Maybe this has been beaten to death already, but I really would love to hear others opinions about this.

For breakfast, all my life, I've eaten egg white omelets with orange juice or had a granola bar or two in the morning before running out the door. Now that I have settled in, I would like to start eating Cheerios I've already tried Honey Nut Cheerios and I'm hooked. But how healthy, really, is Cheerios as part of a healthy diet and exercise routine? Or what do you consider the healthiest store-bought breakfast cereal??

tjlhb 04-25-2010 09:44 PM

Re: cheerios anyone?
The original style plain Cheerios is healthier than the Honey Nut or other sweetened varieties. In general, the healthier cereals are whole grain cereals with high fiber and the least added sugars and sweeteners.

However, many dry cereals have high glycemic indexes, so they not be too good if you have blood sugar control problems or pre-diabetes or diabetes, or want something to keep you full for a longer period of time. Plain oatmeal is likely a better choice if this is a concern for you.

JohnR41 04-26-2010 11:05 AM

Re: cheerios anyone?
I agree with tjlhb that oatmeal is a good choice. Oat groats or steel cut oats is even better if you don't overcook them. The instructions on the package usually call for overcooking because it's not really about health, it's about destruction. :-)

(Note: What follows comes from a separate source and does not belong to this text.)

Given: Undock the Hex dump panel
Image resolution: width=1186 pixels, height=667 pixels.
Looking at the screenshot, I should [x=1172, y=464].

If you decide to use regular oatmeal, go for the slow cooking Old Fashioned Oats. Not much cooking is needed because they already steamed it and smashed it through steel rollers.

Steel cut oats is what I use. It's a healthy choice if not overcooked. That means it should be a little chewy when you eat it (not mush).

About Cheerios: Cheerios is made from oats so it sounds like it should be healthy. And the front of the box probably states that it's "Whole Grain". Right? But Cheerios is made from flour. If you take a whole grain and grind it into flour, it's not whole anymore. Therefore, it gets absorbed into your system faster. Faster absorption means it gets digested faster. You need an intact whole grain (minimal processing) that will be digested slowly. Then it's more likely to keep your blood sugar steady and keep you satisfied longer.

Processed foods are not about health. To the extent they are processed, they are nutritionally degraded. Always look for whole unprocessed foods or minimally processed foods.